Lately, however, the sector has not produced gleaming returns. Shares in personal care and household products companies may not be the best investments in this particular bear market. One of the peculiarities of the downturn to date is that oil prices have remained stubbornly high. And this is putting serious pressure on the sector's cost base, as spending on oil-based raw materials is among its highest input cost. The impact of rising raw material prices has been felt particularly hard by McBride, the manufacturer of detergents, shampoos and soaps for supermarkets across Europe. As a producer of supermarket own-brand products, McBride has far less control over pricing than competitors that sell their own brands, so the company has struggled to pass on additional costs to customers.

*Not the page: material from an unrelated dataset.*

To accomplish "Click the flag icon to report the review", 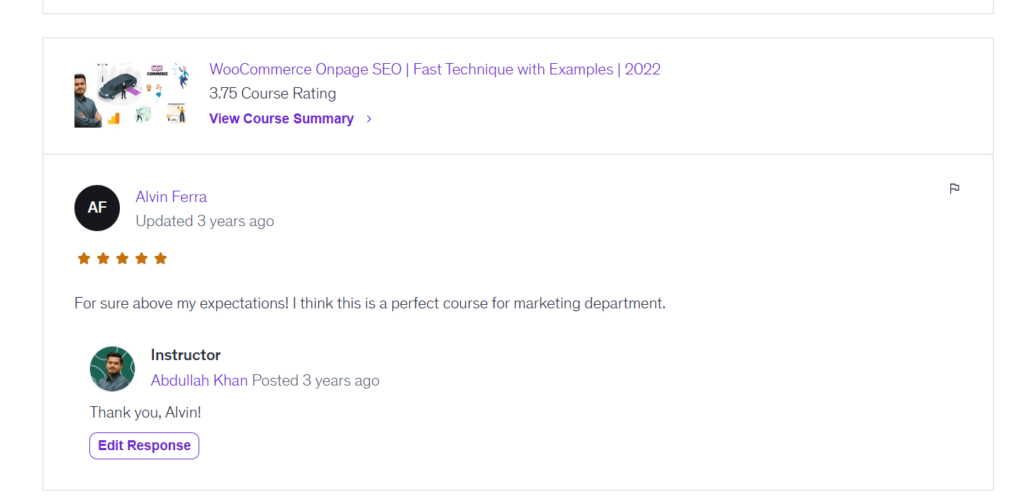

Nevertheless, it tried to reassure the market with its interim results by stressing that price increases have and will continue to be implemented following negotiations with retailers. This announcement has been welcomed by analysts, although broker Dresdner Kleinwort notes that "actions already taken should improve margins, but unfortunately not in time to save the second half." And, despite a lowly valuation and healthy dividend yield of 6 per cent, the broker believes the shares may mark time until the market receives greater visibility on the extent of margin recovery.
By contrast, the performance of some of McBride's larger competitors have been untarnished by rising costs. Both Unilever, which derives 45 per cent of its revenue from home and personal care products, and Reckitt Benckiser, the star of the sector, have managed to mitigate the impact of raw material cost increases by charging higher prices and making cost savings elsewhere. But while these groups' defensive qualities appear intact, their shares trade on lofty multiples of 2008 earnings of 15 and 19 times, respectively. Arguably these valuations are in line with their European peer group, but there's no escaping the fact that they remain high for a manufacturer of consumer staples.
Sector analysts have cautioned against fostering a false sense of security about prospects. Deutsche Bank analyst Harold Thompson warns that the sector's earnings Europe-wide could fall by 3 to 4 per cent if the global economy slows faster than expected. "This may not sound much, but history suggests that these modest downgrades could lead to share price drops of 15 per cent as a de-rating takes place," he says.
Mr Thompson is more bearish on Continental companies than UK ones, which he expects to benefit from currency movements. "Sterling is expected to depreciate against both the US dollar and the euro." he explains. "Consequently, UK-based companies are in a win-win situation if they have large American and eurozone exposure, which is the case for Reckitt Benckiser."
Other analysts also point out that self-help initiatives, such as restructuring, could also help support earnings growth. Unilever, for example, has benefited from the restructuring implemented by chief executive Patrick Cescau, in particular in its home care division, which used to be a drag on the group's overall profitability. Over the past two years, the group has refocused on its core market and these efforts, combined with product innovations, have helped to revive the growth of products such as Cif and Domestos. And further restructuring is under way as the group is contemplating the disposal of its US laundry business.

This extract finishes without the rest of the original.